IRGC official Salami warned that the country’s ground-to-ground missiles are “capable of reaching enemy targets thousands of kilometers away.”

Israel for instance is about 1,600 kilometers, or 1,000 miles, away from Tehran.

These ballistic missiles “are able to deal deadly blows of various magnitudes to our enemies,” Salami said.

These include missiles that can reach around 2,000 kilometers, making them capable of hitting portions of Europe and much of the Middle East.

The continued construction of ballistic missiles by Iran was not barred under the terms of the interim nuclear agreement with Iran.

Salami also issued a veiled threat to U.S. ships in the Persian Gulf region.

“Our land-to-sea missiles are capable of reaching naval targets deep in the sea,” Salami said. “Our radars are able to detect enemy satellites. Our drones are able to track enemy movements thousands of kilometers beyond our borders. Our helicopters can fly, and our cannons can fire.”

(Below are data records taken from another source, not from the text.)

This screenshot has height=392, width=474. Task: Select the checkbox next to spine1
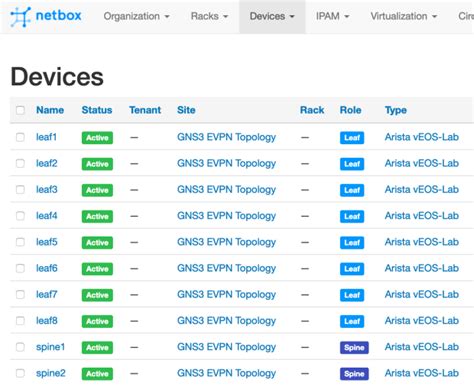click(20, 347)
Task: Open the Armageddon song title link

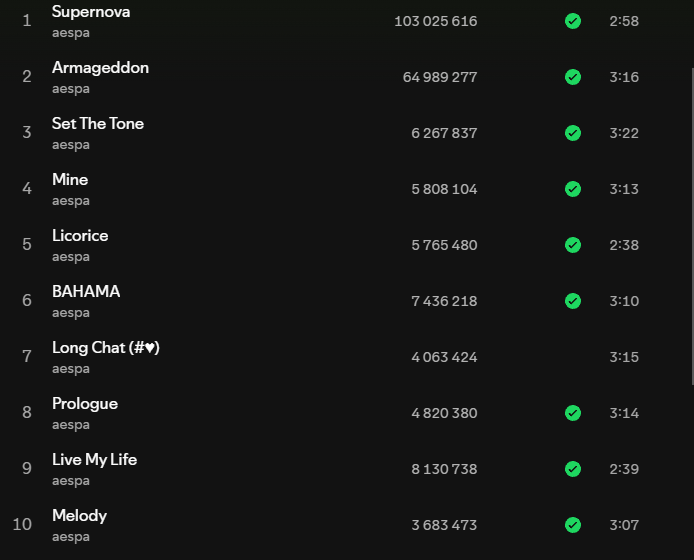Action: click(100, 68)
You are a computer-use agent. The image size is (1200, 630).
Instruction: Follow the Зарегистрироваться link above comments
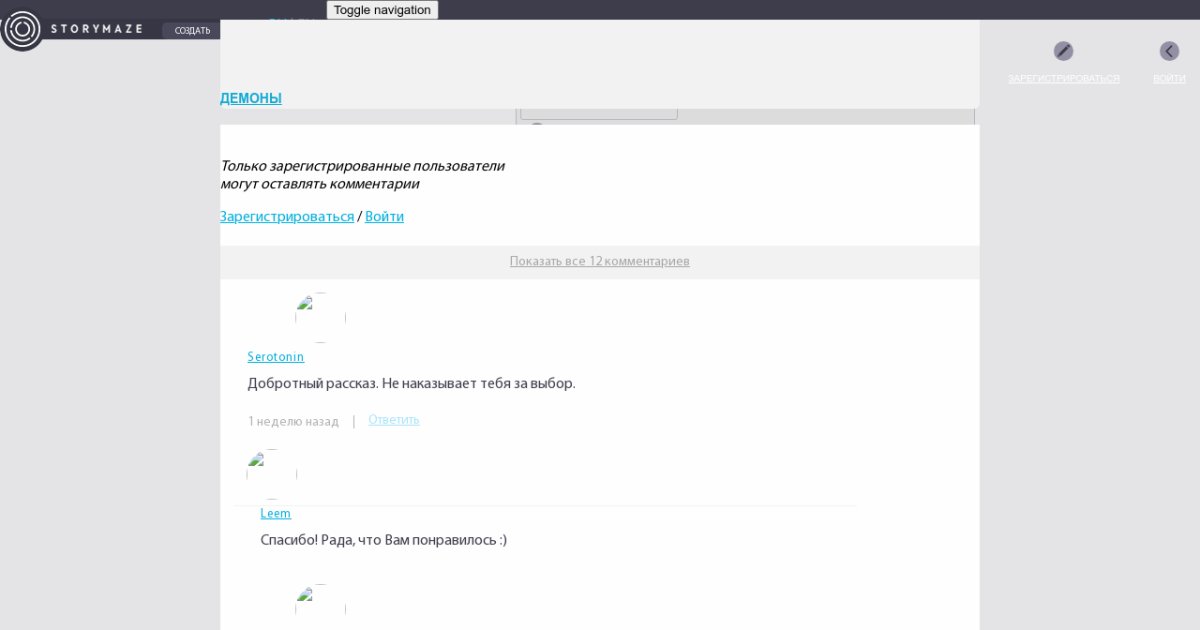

Salami also claimed that Iran has satellites in space that “can see tiny objects on the ground,” as well as “send us photographs and connect us to the entire world.”

The military leader went on to provide further confirmation that Iran is arming Palestinian terrorist in the West Bank and Gaza Strip. Relatedly, Hamas officials were in Tehran this week to renew its anti-Israel military alliance with Iran.

“I am sure that the day will come—and that day is not far off—when the West Bank will become a living hell for the security of the Zionists,” he said. “We shall see the day when the children of the West Bank and Gaza will hold hands. Allah willing, that day is near.”

Meanwhile, Iranian commanders announced that the country will test new radar systems and fire at least five new “homemade” missiles next month, according to the country’s state-run press.

Iran unveiled earlier this week a laser simulator to help the country’s troops learn how to fire rocket-propelled grenades.